YOUR OBJECTIVE: Pull out every line of the data below that contains the string "icon", where uppercase and lowercase letters count as different.

Element and text location data
· · · · · · ·

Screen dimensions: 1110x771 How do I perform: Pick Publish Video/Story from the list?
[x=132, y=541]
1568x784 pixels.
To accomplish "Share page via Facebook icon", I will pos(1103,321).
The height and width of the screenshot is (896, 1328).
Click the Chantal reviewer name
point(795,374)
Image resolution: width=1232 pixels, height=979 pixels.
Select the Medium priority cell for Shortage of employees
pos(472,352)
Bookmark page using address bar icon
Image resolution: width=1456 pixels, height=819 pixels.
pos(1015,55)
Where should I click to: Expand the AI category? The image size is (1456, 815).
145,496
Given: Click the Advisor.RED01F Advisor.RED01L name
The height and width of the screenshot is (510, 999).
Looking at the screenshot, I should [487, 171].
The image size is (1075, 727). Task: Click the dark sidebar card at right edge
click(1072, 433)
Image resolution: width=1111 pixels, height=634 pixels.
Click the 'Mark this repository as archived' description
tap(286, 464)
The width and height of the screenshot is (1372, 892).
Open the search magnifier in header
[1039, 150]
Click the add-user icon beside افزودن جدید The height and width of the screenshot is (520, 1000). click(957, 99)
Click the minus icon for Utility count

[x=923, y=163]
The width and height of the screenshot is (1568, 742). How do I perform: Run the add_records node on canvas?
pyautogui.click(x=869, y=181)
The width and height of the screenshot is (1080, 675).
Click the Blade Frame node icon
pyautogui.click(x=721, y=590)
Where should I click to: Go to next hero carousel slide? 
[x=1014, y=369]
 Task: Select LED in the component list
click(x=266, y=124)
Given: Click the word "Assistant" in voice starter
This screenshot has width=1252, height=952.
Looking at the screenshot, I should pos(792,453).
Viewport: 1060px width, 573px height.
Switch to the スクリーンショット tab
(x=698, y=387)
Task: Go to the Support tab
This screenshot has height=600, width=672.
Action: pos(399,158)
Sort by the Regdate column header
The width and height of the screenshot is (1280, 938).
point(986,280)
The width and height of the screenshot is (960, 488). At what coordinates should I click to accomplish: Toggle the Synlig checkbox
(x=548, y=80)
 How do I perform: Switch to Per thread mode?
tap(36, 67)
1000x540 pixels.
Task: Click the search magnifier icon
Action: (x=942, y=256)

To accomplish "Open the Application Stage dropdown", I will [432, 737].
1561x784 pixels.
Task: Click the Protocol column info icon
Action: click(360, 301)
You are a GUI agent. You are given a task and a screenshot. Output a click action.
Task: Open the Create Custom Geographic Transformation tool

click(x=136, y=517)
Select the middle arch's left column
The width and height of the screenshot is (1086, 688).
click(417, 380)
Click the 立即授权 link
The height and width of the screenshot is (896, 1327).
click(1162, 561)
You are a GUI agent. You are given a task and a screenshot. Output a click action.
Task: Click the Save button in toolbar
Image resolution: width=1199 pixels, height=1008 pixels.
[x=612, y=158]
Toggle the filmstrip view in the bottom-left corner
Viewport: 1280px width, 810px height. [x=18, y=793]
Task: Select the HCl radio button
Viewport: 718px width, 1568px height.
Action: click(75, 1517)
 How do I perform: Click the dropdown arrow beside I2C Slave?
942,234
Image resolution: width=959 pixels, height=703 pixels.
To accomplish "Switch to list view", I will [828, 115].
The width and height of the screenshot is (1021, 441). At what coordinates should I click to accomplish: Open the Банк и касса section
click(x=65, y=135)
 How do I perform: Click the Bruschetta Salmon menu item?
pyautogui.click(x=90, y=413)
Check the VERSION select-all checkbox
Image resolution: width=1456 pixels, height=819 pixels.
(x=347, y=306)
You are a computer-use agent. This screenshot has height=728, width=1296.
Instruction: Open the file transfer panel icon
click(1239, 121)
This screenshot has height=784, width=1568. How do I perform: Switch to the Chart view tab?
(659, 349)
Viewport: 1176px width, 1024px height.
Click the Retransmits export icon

· · · · · · ·

TASK OUTPUT:
To accomplish "Share page via Facebook icon", I will pos(1103,321).
Bookmark page using address bar icon
Click the add-user icon beside افزودن جدید The height and width of the screenshot is (520, 1000). click(957, 99)
Click the minus icon for Utility count
Click the Blade Frame node icon
Task: Click the search magnifier icon
Task: Click the Protocol column info icon
Instruction: Open the file transfer panel icon
Click the Retransmits export icon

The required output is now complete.